In a lab on N.C. State University’s Centennial Campus, engineers are probing the potential of the Chevrolet Volt’s T-shaped battery once it no longer powers General Motor’s plug-in hybrid electric car.
The research is based on an agreement GM and the ABB Group signed three months before the first Chevy Volt rolled off the lot, which was in December. The carmaker and the Swiss-based engineering firm are considering options that range from energy storage to powering bicycles.
ABB provides power and automation technologies to utilities and industrial customers worldwide. The firm concentrates on renewable energy and supplies wind and solar energy generators with electrical equipment and services. Its North American headquarters is in Cary and the R&D projects with the Chevy Volt batteries are conducted in the ABB lab on Centennial Campus. ABB employs about 500 in the Research Triangle area and 1,500 in North Carolina.
A first step in the research is combining a Chevy Volt battery with a commercially available ABB inverter, a device that exchanges direct current from the battery into alternating current used to transmit electricity on the grid.
The next step is hooking up several of the batteries to the inverter, said Sandeep Bala, an R&D engineer in the ABB lab.
“There’s a lot of work to do yet,” Bala said during a tour of the lab. “What the cost is, what the business case is.”
The learning curve will be steep, Pablo Valencia, the senior manager GM has assigned to the project, agreed. It’s not even known when it’s worth reconfiguring the battery, Valencia said.
The T-shaped lithium-ion battery consists of several cells and is built into the bottom of the Chevy Volt’s passenger cabin, with the cross bar being located under the back seat. The battery can power the car for about 40 miles in the city and has to be recharged. That’s the plug-in electric portion of the car. The Volt also has a gasoline tank to go another 300 miles. That’s the hybrid portion of the car.
The two power sources make the Chevy Volt the most fuel-efficient car on the market with a fuel economy of 90 miles per gallon to 95 mpg on the highway, according to the Edmunds.com review.
How long it takes before a battery becomes available for reuse only time will tell. GM’s warranty on the battery is for eight years or 100,000 miles and after 10 years, the Volt’s battery retains about 70 percent of its capacity. But GM and ABB intend to figure out where else the batteries can be used once they come out of the cars.

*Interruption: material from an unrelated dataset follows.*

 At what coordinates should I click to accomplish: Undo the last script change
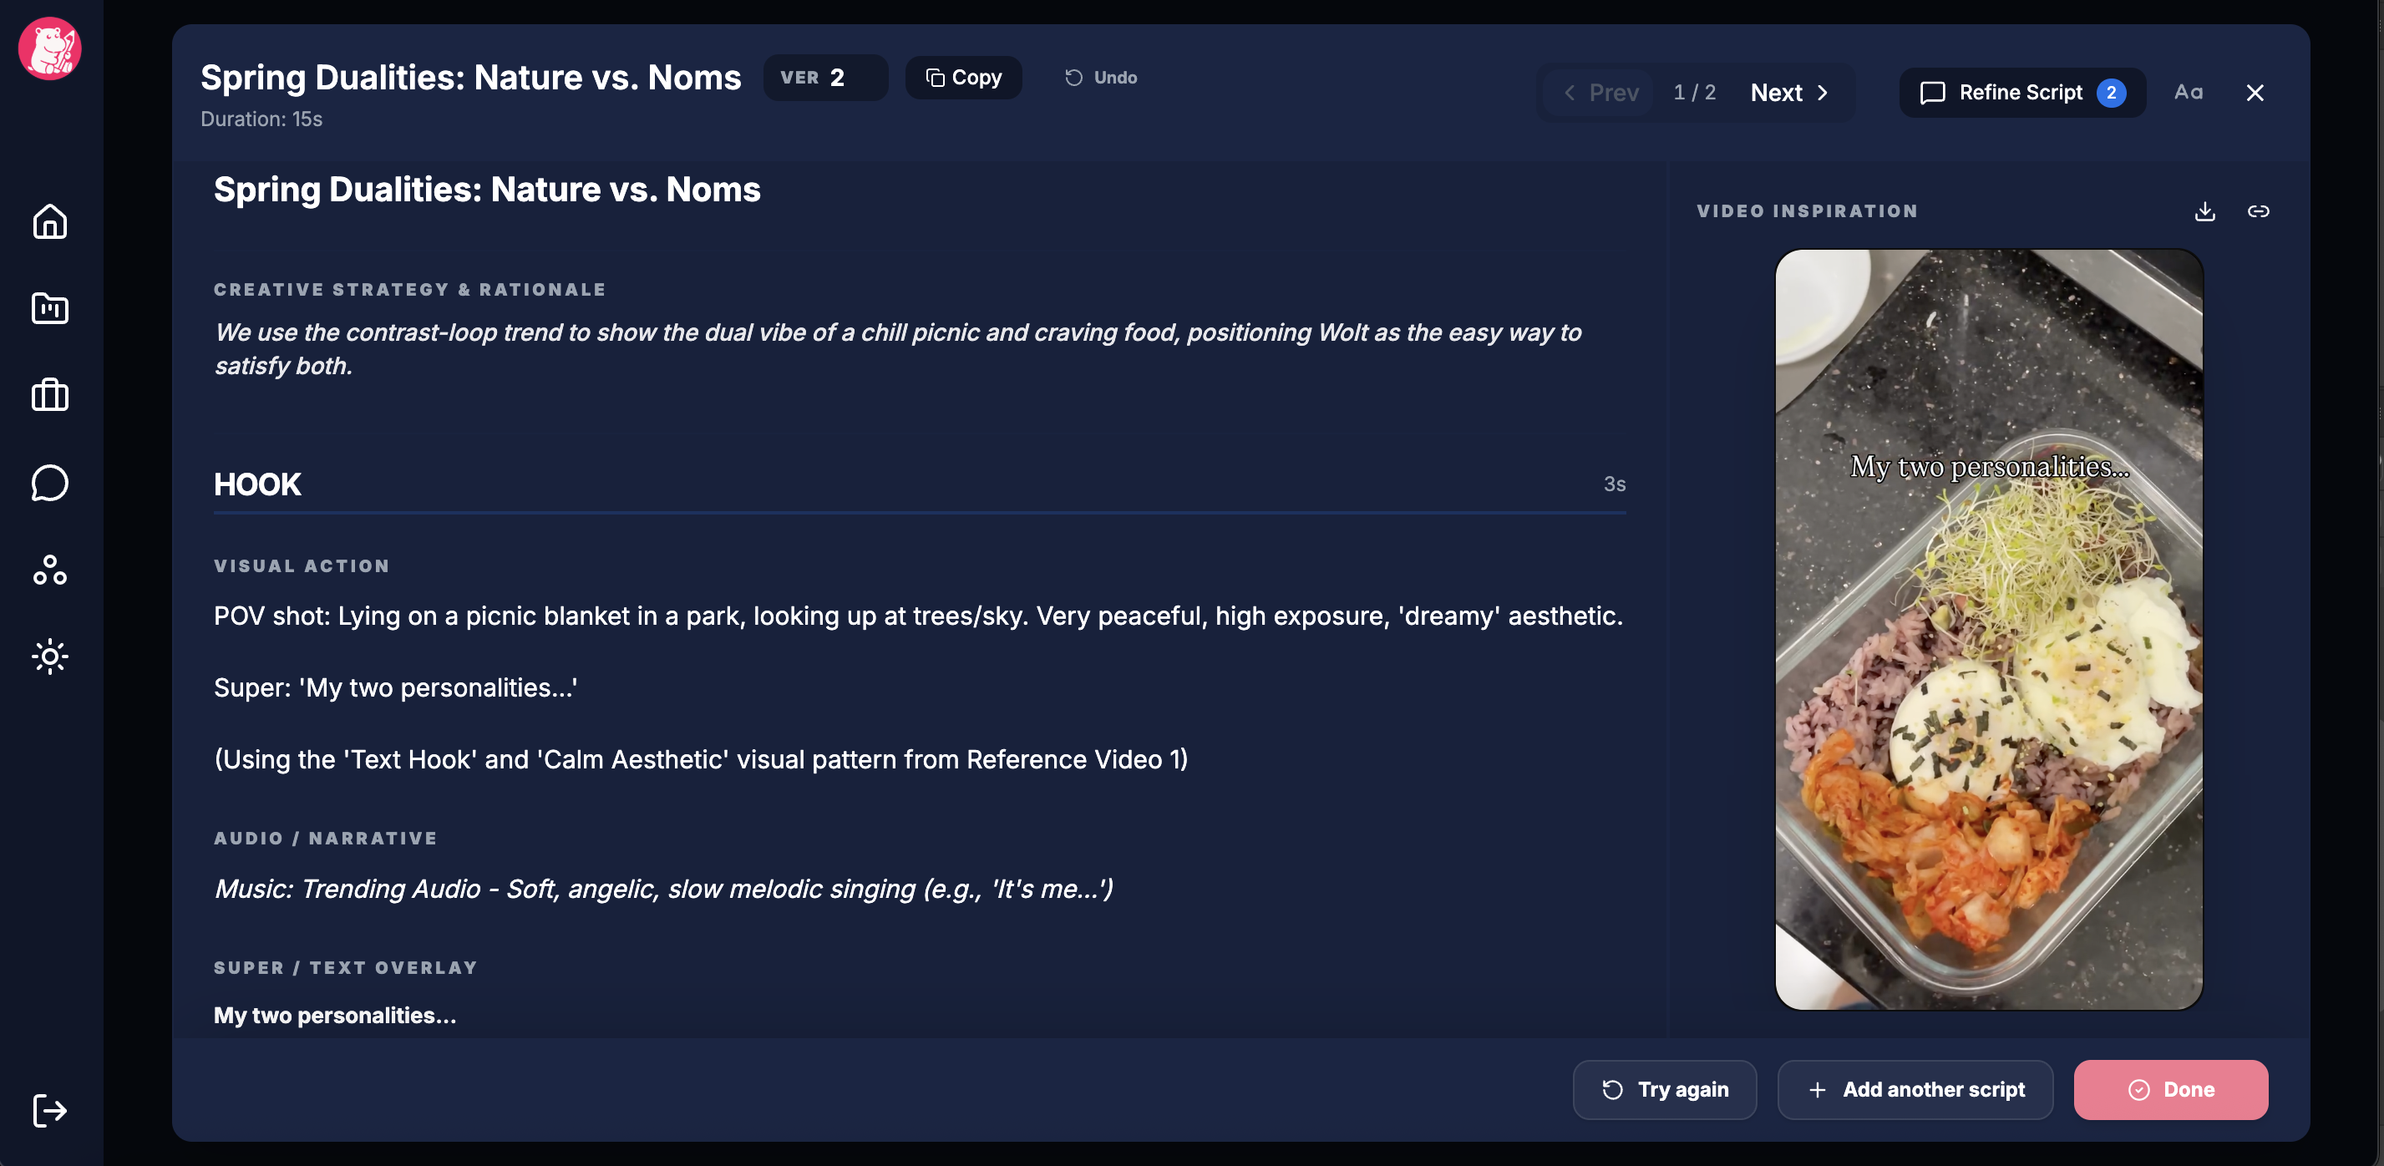(x=1100, y=78)
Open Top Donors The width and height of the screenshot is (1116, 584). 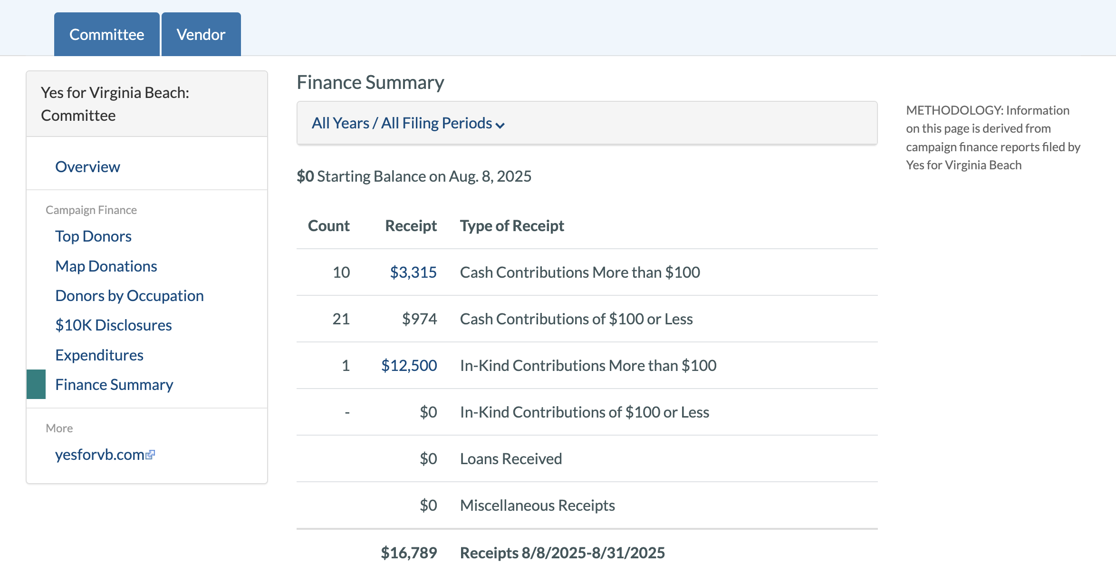(93, 236)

One idea is to break down the battery and use single cells to power electric motors on bicycles.
Another is to use the batteries as storage – for renewable energy or as backup for electric outages. Renewable energy is dependent on the sun and the wind, which follow their own schedule. But stored in batteries, renewable energy would be available to flatten peaks and valleys in power consumption and allow utilities to run their power plants more evenly, and therefore more efficiently.
“The utilities love that,” Valencia said.
Power customers might like a backup system during power outages. The engineers estimated that 33 Chevy Volt batteries have enough storage capacity to power up to 50 homes for about four hours during a power outage.